The soft-spoken Herfindahl asked what practical effect our boycott would have. But in the end, we
boycotted. That weekend on Lake Quinsigamond, the Harvard lightweights wore black armbands as they
rowed to victory.
Demartini marched on Washington, D.C., that spring, an experience that cooled his enthusiasm for
radical politics. He came back to Columbia determined to set a new course, for medical school.
I came back from Marine camp in Little Creek, Va., with a plaque for running the obstacle course — but
no place to hang it. The Navy was leaving Columbia, its vandalized offices in Livingston [now Wallach]
a sign of the times. And I was leaving the Navy — not officer material, by the agreement of
both parties.
Henley
All of us came back to the boathouse in fall 1970 with the same idea. We expected to win.
Weighed against the struggles in the world, rowing ultimately was trivial, Herfindahl allowed.
But it could yield simple truths about how to live in the world, about the uses of discipline, of
doggedness, of putting the larger goal above the moment’s whim. Driving a boat to racing speed
was like moving from finger exercises to the beauty of a well-played piano piece.
Even the Harlem had come to seem welcoming. When we put into the boathouse cove after practice
at sunset, the Henry Hudson Bridge arched into the wooded hills of Inwood Park. The craggy face of
the Bronx towered over us with the imprint of generations of rowers, the great sky-colored “C.”
It was possible to scan the scene from our racing shell and think with no trace of irony: We own
New York. We weren’t Yale rejects anymore, or ROTC washouts, or Woodstock Nation refugees.
We were masters of the Harlem.
In spring 1971, we got a new boat, named for Columbia’s unofficial poet laureate, Mark Van
Doren. The old man christened “This Shell” with a verse by that name, his white hair
flying in the Spuyten Duvil wind as he read.
Once more we rowed to daunting early losses, but shortly before the sprints, Al Medioli ’73,
a world champion youth sculler, defected to the lightweight varsity from the heavyweights. For the
first time in years, the Columbia lights qualified for the finals in the Eastern Sprints.

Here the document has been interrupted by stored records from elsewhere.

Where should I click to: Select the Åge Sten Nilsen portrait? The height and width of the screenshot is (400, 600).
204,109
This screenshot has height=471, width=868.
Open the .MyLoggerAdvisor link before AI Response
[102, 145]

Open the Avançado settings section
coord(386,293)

At the start of the championship race, Harvard took the lead for good. At 1,000 meters, the halfway
mark, Columbia and Penn were just behind second-place Princeton. But by 1,500, Columbia had slipped
to fifth. Coxswain Andy Dunn ’71 called for the sprint, and Columbia crept by Navy, then Penn.

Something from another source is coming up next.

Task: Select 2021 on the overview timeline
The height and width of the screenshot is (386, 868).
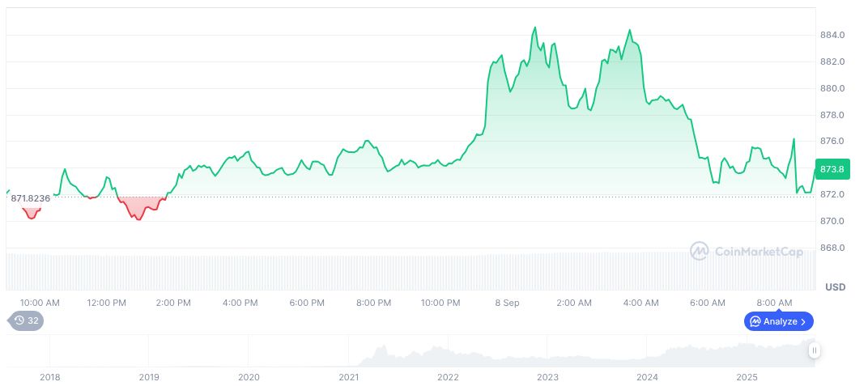Action: tap(348, 377)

The memory of battling Princeton in the final strokes has never faded for Medioli, who speaks
of “that complete surge of adrenaline when we broke out of the pack” and pulled away
stroke by stroke. Columbia’s second-place finish, half a boat-length ahead of the astonished
Princetonians, was the lightweight upset of the year.
Next thing we knew, we were entered in the Queen’s own regatta at Henley-on-Thames, only
the third Columbia boat ever to be so honored.

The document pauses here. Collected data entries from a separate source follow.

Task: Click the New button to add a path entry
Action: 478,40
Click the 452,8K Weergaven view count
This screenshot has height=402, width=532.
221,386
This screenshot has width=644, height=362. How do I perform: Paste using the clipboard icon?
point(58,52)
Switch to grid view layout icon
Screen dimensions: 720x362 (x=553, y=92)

This was the lightweight varsity of Henley ’71: Dunn at coxswain, Medioli at stroke, J.B.
Doyle ’72, John O’Connor ’73, Jeff Johnson ’73, Binder, Demartini, Paul Gruber ’72E
and Herfindahl in bow. The spares, racing in a pair, were Michael O’Donnell ’71 and myself.
By Henley tradition, we lodged at the home of a well-to-do British doctor’s family, on a
tributary of the Thames. We wore floppy white crew hats and Columbia’s regimental necktie with
our new blue varsity letter blazers. We trained on the eccentric race course, barely wide enough
for two boats. And, yes, we raced — one victory and then our abrupt elimination in the semifinals.
It was a bearable disappointment. After years of toil on the humble Harlem, we had rowed to some
credit for our college and our coach.
On the banks of the Charles River in October 2006, with their oars, are (left to right)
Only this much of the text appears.